On April 24, Los Angeles County Board of Supervisors chair Kathryn Barger announced the criteria needed for the county to start easing shelter-in-place restrictions.

Barger said the criteria consists of four benchmarks: ensuring the county’s healthcare system has enough resources to handle a potential surge of COVID-19 patients; being able to protect the most vulnerable from being infected with COVID-19; having the capacity to test then isolate and monitor those who test positive for the coronavirus; and adhering to social-distancing guidelines.

She added that lifting the shelter-in-place order would happen in gradual phases once “our public health experts deem it appropriate and safe.
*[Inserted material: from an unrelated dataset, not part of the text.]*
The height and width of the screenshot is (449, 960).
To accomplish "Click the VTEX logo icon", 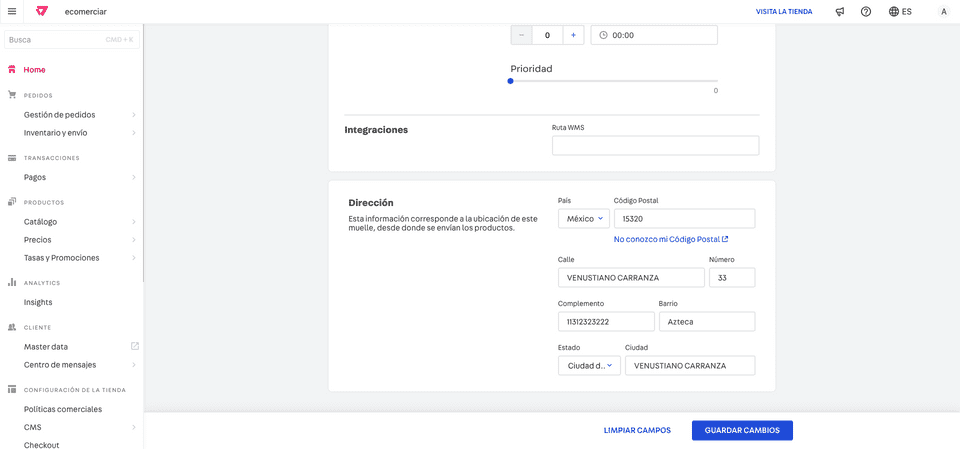I will click(x=41, y=11).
We don’t want to undo all the good we’ve done and accomplished so far. We are not yet on the other side of this pandemic, and we don’t want to prematurely ease restrictions that can overwhelm our hospitals and unnecessarily put lives at risk.”

Barger also praised the people in the county “for adhering to these guidelines so far, which has successfully prevented a huge surge in cases.”

California Gov. Gavin Newsom (D) laid out a series of similar criteria on April 14 for re-opening the state. He has yet to give an exact date on when the state is lifting its indefinite stay-at-home order.

“We will be driven by evidence,” he said at the time. “We will be driven by science. We will be driven by our public health advisers, and we will be driven by the collaborative spirit that defines the best of us at this incredibly important moment.”

There were 1,035 new cases and 52 new deaths in Los Angeles County on April 24, bringing the respective totals to 18,517 and 848. The county shelter-in-place order is slated to end May 15.